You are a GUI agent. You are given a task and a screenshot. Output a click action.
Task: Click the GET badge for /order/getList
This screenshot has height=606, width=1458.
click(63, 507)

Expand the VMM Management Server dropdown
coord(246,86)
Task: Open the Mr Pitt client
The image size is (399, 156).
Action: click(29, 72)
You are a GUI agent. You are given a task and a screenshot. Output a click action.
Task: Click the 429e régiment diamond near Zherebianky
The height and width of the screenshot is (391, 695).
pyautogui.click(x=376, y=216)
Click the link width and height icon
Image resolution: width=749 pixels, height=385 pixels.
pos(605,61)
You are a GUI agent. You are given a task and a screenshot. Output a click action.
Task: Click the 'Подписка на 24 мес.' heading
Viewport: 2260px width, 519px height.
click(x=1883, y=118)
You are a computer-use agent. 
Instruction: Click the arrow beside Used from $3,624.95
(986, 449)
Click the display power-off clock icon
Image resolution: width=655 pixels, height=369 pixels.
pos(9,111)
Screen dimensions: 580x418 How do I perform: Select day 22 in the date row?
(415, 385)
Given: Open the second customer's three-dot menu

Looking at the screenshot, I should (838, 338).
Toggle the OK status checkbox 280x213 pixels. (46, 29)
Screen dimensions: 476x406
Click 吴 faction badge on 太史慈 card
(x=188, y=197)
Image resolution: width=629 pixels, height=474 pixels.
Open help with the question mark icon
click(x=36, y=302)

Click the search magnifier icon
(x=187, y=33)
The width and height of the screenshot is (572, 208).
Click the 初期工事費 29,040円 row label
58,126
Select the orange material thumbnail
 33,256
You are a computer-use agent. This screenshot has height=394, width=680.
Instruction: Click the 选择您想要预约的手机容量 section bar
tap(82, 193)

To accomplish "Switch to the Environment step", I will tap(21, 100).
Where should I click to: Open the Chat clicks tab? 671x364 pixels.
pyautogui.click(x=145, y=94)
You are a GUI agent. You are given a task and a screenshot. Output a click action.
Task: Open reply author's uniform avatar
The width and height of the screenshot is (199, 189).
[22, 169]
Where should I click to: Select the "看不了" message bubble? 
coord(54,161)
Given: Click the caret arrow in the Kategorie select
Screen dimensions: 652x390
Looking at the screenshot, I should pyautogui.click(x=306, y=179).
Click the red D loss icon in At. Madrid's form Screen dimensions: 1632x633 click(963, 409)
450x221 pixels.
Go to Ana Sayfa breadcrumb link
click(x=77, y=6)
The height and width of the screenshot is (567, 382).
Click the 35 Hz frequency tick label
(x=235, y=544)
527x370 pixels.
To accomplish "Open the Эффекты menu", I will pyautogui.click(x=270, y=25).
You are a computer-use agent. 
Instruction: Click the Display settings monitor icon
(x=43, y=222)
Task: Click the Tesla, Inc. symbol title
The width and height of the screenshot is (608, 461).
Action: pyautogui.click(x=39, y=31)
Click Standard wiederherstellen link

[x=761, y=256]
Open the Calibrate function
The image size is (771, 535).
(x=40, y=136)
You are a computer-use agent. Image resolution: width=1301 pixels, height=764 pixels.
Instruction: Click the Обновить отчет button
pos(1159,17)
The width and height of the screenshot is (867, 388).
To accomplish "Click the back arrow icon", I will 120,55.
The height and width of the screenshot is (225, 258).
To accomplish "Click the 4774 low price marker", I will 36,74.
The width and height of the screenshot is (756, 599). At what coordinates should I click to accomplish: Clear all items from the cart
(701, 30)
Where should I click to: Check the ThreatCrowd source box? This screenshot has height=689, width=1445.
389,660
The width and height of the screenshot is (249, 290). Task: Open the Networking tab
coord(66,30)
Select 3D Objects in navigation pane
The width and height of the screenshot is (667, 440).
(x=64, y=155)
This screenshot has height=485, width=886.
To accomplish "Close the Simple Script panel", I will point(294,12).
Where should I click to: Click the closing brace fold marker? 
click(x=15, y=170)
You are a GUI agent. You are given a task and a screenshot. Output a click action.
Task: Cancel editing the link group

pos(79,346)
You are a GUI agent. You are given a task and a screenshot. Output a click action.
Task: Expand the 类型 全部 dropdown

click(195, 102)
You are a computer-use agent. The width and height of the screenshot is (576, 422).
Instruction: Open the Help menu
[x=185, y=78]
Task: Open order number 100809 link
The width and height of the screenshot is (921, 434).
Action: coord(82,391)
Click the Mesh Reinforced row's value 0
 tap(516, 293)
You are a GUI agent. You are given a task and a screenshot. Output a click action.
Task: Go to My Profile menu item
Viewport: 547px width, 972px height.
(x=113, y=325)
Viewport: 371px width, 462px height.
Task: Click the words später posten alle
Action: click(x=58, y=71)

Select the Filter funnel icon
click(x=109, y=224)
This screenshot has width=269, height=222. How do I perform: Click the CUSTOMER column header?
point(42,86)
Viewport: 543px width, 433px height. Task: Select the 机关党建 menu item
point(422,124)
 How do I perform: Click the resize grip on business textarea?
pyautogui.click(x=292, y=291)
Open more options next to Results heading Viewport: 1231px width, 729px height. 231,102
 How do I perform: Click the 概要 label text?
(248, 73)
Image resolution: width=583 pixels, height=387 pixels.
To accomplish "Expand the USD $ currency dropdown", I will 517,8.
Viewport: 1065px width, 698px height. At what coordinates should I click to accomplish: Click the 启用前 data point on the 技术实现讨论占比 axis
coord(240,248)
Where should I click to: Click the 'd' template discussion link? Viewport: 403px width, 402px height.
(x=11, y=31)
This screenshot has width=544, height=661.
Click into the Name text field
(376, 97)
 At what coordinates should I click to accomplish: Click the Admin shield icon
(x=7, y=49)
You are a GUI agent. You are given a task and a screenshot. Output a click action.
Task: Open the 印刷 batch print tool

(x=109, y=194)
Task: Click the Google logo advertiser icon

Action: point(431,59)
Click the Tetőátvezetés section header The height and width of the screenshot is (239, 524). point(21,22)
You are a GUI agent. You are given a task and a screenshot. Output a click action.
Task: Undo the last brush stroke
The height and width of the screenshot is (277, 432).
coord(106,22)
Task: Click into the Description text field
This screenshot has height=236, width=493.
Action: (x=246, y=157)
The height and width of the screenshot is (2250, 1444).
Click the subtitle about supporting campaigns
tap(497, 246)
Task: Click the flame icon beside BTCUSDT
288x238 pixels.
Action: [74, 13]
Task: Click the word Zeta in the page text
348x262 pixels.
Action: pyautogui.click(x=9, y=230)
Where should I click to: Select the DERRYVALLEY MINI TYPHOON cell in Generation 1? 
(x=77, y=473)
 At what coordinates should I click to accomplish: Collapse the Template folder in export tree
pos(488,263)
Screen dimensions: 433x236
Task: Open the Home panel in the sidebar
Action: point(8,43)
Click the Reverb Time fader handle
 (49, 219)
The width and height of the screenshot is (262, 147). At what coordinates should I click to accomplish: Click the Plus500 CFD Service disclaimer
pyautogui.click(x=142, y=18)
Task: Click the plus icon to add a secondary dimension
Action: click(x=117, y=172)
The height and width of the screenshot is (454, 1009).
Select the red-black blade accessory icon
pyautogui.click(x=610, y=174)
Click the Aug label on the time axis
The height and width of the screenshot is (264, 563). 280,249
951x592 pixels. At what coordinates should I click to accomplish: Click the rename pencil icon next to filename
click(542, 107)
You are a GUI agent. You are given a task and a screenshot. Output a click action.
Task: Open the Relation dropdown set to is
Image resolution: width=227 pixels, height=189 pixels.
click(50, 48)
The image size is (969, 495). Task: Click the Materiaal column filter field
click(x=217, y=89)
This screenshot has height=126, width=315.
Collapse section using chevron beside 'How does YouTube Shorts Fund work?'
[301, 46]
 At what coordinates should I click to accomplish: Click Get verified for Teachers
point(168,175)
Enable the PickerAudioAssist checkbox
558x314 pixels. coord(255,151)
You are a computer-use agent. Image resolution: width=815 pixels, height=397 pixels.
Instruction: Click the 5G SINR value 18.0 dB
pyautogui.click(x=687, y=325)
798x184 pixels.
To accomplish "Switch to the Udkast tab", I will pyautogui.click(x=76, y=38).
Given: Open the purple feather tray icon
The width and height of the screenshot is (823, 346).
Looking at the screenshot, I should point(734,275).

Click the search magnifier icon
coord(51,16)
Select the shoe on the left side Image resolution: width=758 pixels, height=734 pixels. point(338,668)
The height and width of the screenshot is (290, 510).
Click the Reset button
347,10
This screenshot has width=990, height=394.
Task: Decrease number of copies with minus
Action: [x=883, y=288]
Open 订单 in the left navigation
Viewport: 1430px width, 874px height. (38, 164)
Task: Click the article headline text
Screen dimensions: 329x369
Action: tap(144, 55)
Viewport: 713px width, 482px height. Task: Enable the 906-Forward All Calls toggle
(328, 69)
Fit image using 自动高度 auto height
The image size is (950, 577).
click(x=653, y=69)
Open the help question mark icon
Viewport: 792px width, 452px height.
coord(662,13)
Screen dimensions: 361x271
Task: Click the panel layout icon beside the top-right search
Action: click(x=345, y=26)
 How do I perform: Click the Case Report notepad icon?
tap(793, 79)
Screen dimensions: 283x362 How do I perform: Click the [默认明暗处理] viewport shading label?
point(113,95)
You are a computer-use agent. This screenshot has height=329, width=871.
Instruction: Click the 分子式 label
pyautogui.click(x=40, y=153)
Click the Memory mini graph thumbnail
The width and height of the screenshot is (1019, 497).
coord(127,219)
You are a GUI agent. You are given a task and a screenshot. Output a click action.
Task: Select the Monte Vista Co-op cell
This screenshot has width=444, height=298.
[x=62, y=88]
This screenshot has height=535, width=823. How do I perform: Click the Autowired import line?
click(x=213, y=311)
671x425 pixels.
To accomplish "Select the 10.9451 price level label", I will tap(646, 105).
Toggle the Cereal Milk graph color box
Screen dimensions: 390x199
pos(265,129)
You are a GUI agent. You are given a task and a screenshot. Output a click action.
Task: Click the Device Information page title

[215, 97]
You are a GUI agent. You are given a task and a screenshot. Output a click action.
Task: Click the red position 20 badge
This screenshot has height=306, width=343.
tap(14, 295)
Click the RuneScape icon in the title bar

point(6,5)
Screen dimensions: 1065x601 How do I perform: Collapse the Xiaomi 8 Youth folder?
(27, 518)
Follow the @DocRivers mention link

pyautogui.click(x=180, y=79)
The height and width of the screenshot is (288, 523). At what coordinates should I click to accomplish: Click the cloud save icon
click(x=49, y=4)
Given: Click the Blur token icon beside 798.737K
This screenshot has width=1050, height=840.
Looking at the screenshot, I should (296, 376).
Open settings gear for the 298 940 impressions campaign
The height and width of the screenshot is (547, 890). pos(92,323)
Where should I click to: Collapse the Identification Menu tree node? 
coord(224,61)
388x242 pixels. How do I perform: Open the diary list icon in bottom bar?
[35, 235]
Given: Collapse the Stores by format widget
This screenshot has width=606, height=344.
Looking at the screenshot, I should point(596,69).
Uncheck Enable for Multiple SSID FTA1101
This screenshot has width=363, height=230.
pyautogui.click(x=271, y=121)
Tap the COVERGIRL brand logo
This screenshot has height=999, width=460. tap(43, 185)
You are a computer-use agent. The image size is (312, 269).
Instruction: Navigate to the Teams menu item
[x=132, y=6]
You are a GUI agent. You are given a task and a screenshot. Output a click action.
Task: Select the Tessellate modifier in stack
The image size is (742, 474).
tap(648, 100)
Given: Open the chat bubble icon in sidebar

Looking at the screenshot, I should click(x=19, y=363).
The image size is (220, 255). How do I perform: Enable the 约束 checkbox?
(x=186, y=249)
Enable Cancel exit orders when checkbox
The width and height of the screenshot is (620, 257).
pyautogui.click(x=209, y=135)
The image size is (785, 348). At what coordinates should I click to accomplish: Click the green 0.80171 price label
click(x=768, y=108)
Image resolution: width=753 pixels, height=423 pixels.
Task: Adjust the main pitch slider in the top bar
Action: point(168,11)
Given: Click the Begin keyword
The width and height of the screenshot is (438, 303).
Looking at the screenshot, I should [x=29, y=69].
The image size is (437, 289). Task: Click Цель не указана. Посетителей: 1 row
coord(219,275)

--------------------------------------------------

■ Exercise brief: This exercise requires the lines of the entries containing the string "heading".

■ Problem solution:
Task: Click the 'Подписка на 24 мес.' heading
Open more options next to Results heading Viewport: 1231px width, 729px height. 231,102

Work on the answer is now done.